_简答任务 1:_ 从下方清单中包含“Image resolution: width=1742”的那一行开始,到包含“This screenshot has width=1531, height=690.”的那一行为止,将这些行整理为 JSON 字符串列表,每行对应一个字符串,空行不计。

##### 节选

创建高效节省时间的算法以查找大于与小于组合的差异
我想写一个Python脚本,里面有一个包含14个数字的列表。我需要找到一个特定组合形成的整数,并且要求比这个整数小的组合数量要比大于这个整数的组合数量多出5617961个。
这是我目前的想法。这个方法应该可以工作,但明显的问题是速度慢且效率低。所以我需要帮助来想出一个更好的算法。
from itertools import permutations
def generate_combinations(lst, length):
for combo in permutations(lst, length):
yield ''.join(map(str, combo))
# List setup
lst = [2, 2, 2, 2, 4, 4, 5, 5, 5, 6, 6, 6, 8, 8]
length = 14
FiveLst = []
for combination in generate_combinations(lst, length):
arv = [int(x) for x in str(combination)]
if arv[0] == 5 and arv[1] == 8:
print(combination)
FiveLst.append(combination)
for Fiveno in FiveLst:
difmin = 0
difplus = 0
for combination in generate_combinations(lst, length):
if combination > Fiveno:
difplus += 1
else:
difmin += 1
difference = difmin-difplus
if difference == 5617961:
print(f"Combination found!: {combination}")
break
print("Process complete!")
exit()
1 个回答
0
因为这个问题其实挺有趣的,我写了一个算法,它不是通过先生成所有可能的排列再去计数,而是通过数学方法直接计算排列的数量;count_permutations_beginning_with 这个函数的名字就说明了它的功能,而 build_x 函数则是通过递归的方式来构建第 rank 个组合。
from collections import Counter
lst = [2, 2, 2, 2, 4, 4, 5, 5, 5, 6, 6, 6, 8, 8]
expected_diff = 5_617_961
initial_digits = Counter(str(d) for d in sorted(lst))

##########
##### 所附材料

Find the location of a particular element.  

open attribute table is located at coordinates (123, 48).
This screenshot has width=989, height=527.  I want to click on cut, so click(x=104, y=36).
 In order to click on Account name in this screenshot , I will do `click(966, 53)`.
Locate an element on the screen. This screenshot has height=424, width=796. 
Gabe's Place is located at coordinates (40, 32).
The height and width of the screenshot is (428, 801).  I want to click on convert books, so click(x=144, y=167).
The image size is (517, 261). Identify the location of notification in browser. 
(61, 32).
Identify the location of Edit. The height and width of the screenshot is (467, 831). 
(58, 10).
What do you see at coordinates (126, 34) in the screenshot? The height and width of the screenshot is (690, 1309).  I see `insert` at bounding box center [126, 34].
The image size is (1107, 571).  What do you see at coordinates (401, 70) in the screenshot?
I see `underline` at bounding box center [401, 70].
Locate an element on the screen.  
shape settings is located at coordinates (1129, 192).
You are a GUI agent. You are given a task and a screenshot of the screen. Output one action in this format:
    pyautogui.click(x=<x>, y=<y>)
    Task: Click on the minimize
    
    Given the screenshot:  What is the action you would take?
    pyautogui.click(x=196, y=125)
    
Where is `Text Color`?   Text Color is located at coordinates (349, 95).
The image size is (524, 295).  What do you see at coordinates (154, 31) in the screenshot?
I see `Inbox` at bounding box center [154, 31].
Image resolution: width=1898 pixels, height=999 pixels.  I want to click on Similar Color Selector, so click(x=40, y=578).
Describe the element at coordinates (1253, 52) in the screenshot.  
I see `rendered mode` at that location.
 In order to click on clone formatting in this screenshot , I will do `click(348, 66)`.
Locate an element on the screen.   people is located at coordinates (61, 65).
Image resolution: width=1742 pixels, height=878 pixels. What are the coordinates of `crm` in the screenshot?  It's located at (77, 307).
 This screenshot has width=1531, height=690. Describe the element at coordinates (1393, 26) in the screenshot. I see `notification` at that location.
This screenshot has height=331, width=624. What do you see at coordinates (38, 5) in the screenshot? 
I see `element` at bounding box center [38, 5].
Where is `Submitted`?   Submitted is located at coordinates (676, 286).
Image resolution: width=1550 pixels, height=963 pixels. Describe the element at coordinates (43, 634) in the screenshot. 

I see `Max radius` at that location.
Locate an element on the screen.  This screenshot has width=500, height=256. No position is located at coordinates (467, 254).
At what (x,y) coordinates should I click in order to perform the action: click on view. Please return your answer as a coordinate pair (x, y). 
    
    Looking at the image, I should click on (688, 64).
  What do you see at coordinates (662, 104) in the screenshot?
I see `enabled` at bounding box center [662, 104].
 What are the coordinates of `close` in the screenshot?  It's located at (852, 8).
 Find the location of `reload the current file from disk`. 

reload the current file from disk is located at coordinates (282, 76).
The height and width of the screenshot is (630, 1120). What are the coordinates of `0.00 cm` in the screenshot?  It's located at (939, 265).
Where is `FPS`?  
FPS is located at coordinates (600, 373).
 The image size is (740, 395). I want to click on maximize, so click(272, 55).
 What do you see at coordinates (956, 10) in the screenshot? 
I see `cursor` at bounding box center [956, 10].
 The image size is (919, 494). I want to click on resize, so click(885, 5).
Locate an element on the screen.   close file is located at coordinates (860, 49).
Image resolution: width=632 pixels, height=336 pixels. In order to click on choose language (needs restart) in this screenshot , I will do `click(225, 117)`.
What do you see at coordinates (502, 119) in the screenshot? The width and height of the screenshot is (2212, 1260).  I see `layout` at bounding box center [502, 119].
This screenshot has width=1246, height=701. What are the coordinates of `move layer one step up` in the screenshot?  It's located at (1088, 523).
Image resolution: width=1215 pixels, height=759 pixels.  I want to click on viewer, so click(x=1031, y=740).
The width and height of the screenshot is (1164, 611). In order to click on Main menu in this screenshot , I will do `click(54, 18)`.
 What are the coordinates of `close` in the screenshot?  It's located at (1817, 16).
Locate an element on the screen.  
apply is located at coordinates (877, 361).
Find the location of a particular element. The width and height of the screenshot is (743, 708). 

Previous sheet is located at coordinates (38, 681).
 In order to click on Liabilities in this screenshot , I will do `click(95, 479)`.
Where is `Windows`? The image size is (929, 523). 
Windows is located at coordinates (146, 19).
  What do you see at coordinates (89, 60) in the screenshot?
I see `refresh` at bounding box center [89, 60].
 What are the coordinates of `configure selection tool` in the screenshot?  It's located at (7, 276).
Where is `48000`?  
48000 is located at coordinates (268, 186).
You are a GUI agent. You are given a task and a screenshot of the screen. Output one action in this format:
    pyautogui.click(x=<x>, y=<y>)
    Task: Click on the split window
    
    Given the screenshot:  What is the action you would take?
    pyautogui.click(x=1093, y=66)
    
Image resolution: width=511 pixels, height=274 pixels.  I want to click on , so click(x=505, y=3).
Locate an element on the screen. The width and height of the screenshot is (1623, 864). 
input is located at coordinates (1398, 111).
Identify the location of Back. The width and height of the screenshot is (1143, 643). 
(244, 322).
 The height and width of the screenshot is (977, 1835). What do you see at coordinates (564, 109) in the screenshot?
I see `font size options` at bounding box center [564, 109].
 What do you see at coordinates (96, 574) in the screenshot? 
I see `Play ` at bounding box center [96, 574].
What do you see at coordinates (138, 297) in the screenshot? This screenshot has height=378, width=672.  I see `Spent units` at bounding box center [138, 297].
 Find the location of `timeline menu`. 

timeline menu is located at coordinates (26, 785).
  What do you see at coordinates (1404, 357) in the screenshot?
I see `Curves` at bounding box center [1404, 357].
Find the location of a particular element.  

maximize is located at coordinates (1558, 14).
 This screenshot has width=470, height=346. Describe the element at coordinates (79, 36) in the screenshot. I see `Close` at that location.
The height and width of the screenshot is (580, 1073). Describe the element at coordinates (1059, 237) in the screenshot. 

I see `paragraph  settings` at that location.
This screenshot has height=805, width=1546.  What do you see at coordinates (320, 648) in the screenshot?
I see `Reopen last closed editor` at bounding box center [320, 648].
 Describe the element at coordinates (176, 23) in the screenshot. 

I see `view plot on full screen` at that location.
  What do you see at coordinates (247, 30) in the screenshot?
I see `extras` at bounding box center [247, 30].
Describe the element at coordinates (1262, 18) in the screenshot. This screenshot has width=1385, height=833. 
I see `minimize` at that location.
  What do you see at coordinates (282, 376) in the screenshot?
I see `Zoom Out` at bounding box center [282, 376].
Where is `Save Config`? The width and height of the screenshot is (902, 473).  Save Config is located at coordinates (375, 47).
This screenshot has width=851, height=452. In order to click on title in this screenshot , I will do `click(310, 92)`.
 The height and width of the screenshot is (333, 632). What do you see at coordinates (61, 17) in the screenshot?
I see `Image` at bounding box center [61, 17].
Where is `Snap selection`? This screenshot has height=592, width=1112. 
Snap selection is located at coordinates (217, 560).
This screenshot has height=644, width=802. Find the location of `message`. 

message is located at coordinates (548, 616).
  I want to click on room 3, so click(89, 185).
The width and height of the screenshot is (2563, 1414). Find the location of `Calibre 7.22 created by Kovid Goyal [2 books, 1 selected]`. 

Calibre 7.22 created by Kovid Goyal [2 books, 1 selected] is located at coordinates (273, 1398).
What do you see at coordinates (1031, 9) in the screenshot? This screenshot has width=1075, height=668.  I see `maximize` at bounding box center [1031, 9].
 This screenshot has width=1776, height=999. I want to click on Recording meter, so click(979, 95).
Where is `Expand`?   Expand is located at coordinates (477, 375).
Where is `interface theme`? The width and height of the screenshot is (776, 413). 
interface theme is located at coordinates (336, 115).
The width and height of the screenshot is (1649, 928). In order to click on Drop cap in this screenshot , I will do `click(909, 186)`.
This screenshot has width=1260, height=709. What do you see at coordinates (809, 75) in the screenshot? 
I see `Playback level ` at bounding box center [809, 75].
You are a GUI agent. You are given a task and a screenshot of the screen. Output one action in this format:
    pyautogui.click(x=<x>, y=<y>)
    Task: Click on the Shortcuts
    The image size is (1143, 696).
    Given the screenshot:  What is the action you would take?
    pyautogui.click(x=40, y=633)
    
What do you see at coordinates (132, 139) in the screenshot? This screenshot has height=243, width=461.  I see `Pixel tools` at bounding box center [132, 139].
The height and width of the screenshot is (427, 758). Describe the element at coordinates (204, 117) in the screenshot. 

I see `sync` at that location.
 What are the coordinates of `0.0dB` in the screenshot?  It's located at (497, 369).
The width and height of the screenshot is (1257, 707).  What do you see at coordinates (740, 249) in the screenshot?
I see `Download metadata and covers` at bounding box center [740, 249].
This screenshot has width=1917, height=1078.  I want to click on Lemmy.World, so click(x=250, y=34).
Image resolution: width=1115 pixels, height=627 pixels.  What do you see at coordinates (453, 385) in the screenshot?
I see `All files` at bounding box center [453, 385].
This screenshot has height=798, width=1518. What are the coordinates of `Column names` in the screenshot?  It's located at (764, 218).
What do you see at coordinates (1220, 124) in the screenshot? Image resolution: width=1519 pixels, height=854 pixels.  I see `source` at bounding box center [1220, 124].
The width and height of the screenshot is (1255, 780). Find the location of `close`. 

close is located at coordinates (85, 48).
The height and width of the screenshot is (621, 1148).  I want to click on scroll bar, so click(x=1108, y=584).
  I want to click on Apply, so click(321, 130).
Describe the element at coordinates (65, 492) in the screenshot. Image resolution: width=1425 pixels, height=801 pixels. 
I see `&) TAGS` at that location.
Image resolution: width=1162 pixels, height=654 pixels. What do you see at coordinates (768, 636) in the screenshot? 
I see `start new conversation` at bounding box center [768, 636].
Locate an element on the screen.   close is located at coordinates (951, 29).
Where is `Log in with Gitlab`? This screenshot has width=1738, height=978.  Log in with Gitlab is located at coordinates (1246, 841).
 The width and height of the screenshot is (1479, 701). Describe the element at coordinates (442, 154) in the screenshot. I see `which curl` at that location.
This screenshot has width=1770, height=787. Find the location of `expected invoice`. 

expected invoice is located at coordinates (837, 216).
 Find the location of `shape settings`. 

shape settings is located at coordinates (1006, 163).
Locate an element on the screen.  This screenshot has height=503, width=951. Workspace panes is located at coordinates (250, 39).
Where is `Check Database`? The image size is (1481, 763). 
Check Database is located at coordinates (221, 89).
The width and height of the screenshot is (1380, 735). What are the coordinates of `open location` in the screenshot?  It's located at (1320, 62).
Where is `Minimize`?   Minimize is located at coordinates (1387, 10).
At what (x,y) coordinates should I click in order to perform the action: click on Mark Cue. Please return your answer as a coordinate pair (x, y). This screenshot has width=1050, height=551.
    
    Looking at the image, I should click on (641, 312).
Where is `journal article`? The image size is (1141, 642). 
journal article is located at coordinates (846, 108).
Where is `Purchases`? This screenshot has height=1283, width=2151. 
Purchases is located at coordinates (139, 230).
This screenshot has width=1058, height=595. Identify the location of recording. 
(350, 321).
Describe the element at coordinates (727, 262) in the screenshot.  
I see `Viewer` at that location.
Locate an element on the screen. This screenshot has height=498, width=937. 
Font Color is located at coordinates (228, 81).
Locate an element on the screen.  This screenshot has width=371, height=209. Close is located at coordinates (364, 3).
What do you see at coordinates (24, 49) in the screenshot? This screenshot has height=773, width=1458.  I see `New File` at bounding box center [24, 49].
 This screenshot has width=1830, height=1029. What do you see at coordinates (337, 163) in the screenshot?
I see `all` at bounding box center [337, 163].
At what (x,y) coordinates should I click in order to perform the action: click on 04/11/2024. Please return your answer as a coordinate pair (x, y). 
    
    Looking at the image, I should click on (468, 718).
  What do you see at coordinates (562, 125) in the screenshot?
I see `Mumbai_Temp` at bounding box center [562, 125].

##########

_简答任务 2:_ 承接上方那篇讨论排列计数算法的节选,从其最后一行之后继续往下写。

_练习答案 1:_
[
  "Image resolution: width=1742 pixels, height=878 pixels. What are the coordinates of `crm` in the screenshot?  It's located at (77, 307).",
  " This screenshot has width=1531, height=690. Describe the element at coordinates (1393, 26) in the screenshot. I see `notification` at that location."
]

_练习答案 2:_
def fac(n):
return n * fac(n-1) if n else 1
def count_permutations_beginning_with(n):
digits = initial_digits.copy()
digits.subtract(n)
prod = 1
for c in digits.values():
prod *= fac(c)
return fac(digits.total()) // prod
def build_x(rank, root='', remaining_digits=None):
if remaining_digits is None:
remaining_digits = initial_digits.copy()
print (rank, root, remaining_digits)
if not remaining_digits.total():
return root
for d in remaining_digits:
if not remaining_digits[d]:
continue
if (d_quantity := count_permutations_beginning_with(root + d)) < rank:
rank -= d_quantity
else:
break
remaining_digits.subtract(d)
return build_x(rank, root + d, remaining_digits)
x_rank = (count_permutations_beginning_with('') + 1 + expected_diff) // 2
print(build_x(x_rank))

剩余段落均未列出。